◆ **Task to carry out**: Pictures stay out of the answer, but every line of the material must be restated exactly.

◆ **Materials provided**:

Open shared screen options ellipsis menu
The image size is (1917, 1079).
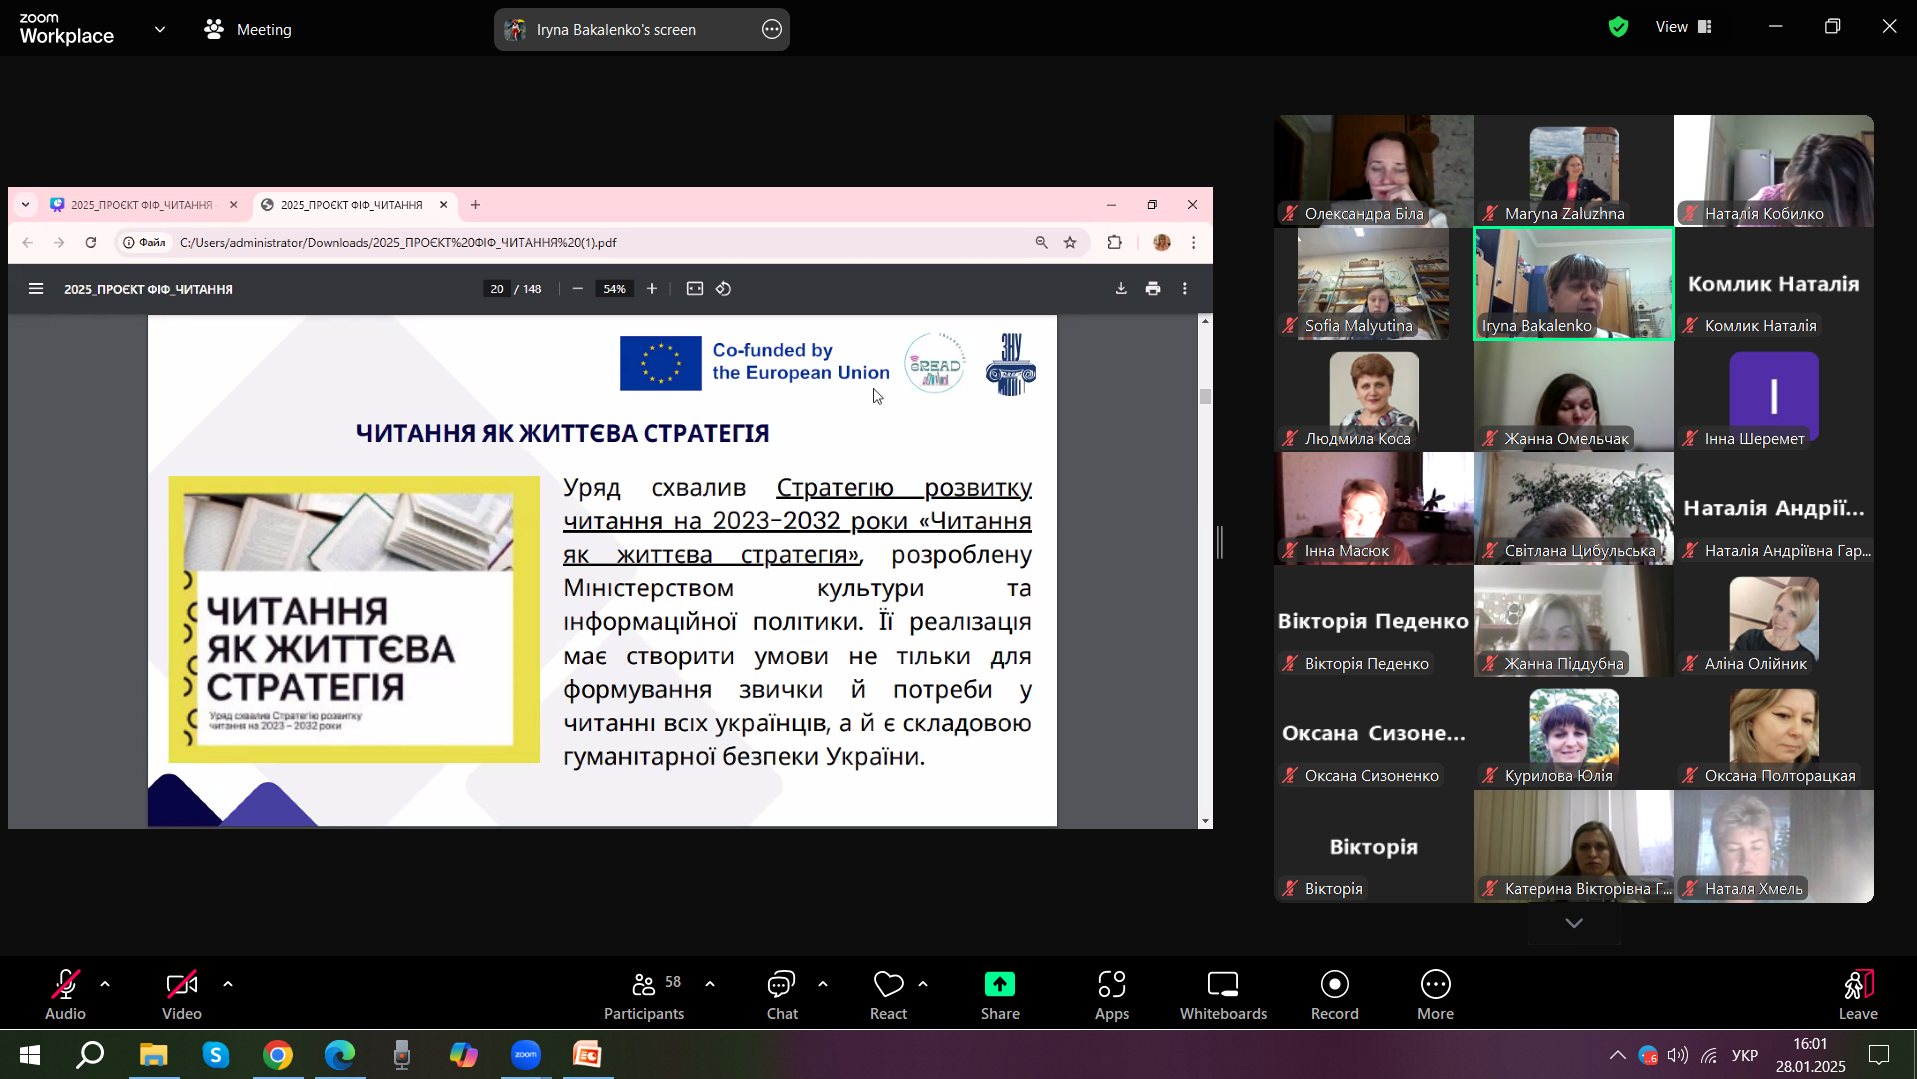click(x=771, y=30)
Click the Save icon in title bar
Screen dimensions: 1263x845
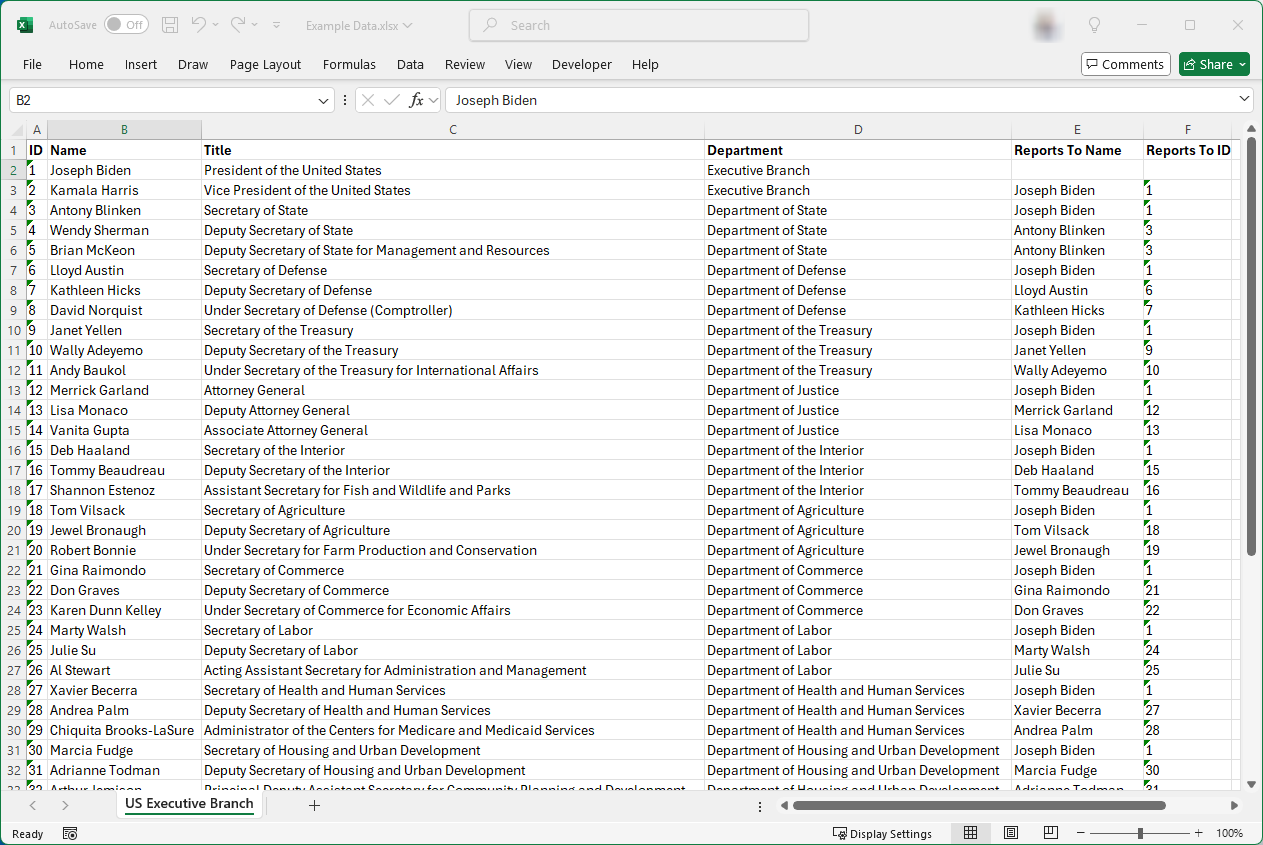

◆ **Answer to the exercise**:
Open shared screen options ellipsis menu
The image size is (1917, 1079).
click(x=771, y=30)
Click the Save icon in title bar
Screen dimensions: 1263x845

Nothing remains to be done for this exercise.